WORK TO BE COMPLETED ->
Give the listing again in full, exactly as written.

RAW DATA ->

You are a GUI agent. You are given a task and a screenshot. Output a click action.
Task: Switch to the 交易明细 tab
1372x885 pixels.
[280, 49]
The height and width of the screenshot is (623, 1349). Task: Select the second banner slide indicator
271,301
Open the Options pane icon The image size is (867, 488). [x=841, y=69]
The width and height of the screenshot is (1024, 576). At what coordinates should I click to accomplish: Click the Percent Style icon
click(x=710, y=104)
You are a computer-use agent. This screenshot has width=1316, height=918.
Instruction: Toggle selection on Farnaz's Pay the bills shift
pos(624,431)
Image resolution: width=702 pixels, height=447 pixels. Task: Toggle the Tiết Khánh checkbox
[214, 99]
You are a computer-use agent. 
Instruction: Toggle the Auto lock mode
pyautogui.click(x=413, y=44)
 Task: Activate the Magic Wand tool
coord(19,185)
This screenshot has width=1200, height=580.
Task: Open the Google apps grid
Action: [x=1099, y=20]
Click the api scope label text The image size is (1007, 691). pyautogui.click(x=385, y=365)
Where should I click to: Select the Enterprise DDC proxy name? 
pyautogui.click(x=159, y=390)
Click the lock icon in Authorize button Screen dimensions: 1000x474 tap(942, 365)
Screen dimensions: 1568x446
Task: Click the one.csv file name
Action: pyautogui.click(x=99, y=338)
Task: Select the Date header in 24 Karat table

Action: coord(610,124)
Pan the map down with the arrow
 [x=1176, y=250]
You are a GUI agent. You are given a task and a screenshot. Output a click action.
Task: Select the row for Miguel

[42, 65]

TASK RESPONSE ->
You are a GUI agent. You are given a task and a screenshot. Output a click action.
Task: Switch to the 交易明细 tab
1372x885 pixels.
[280, 49]
The height and width of the screenshot is (623, 1349). Task: Select the second banner slide indicator
271,301
Open the Options pane icon The image size is (867, 488). [x=841, y=69]
The width and height of the screenshot is (1024, 576). At what coordinates should I click to accomplish: Click the Percent Style icon
click(x=710, y=104)
You are a computer-use agent. This screenshot has width=1316, height=918.
Instruction: Toggle selection on Farnaz's Pay the bills shift
pos(624,431)
Image resolution: width=702 pixels, height=447 pixels. Task: Toggle the Tiết Khánh checkbox
[214, 99]
You are a computer-use agent. 
Instruction: Toggle the Auto lock mode
pyautogui.click(x=413, y=44)
 Task: Activate the Magic Wand tool
coord(19,185)
This screenshot has width=1200, height=580.
Task: Open the Google apps grid
Action: [x=1099, y=20]
Click the api scope label text The image size is (1007, 691). pyautogui.click(x=385, y=365)
Where should I click to: Select the Enterprise DDC proxy name? 
pyautogui.click(x=159, y=390)
Click the lock icon in Authorize button Screen dimensions: 1000x474 tap(942, 365)
Screen dimensions: 1568x446
Task: Click the one.csv file name
Action: pyautogui.click(x=99, y=338)
Task: Select the Date header in 24 Karat table

Action: coord(610,124)
Pan the map down with the arrow
 [x=1176, y=250]
You are a GUI agent. You are given a task and a screenshot. Output a click action.
Task: Select the row for Miguel

[42, 65]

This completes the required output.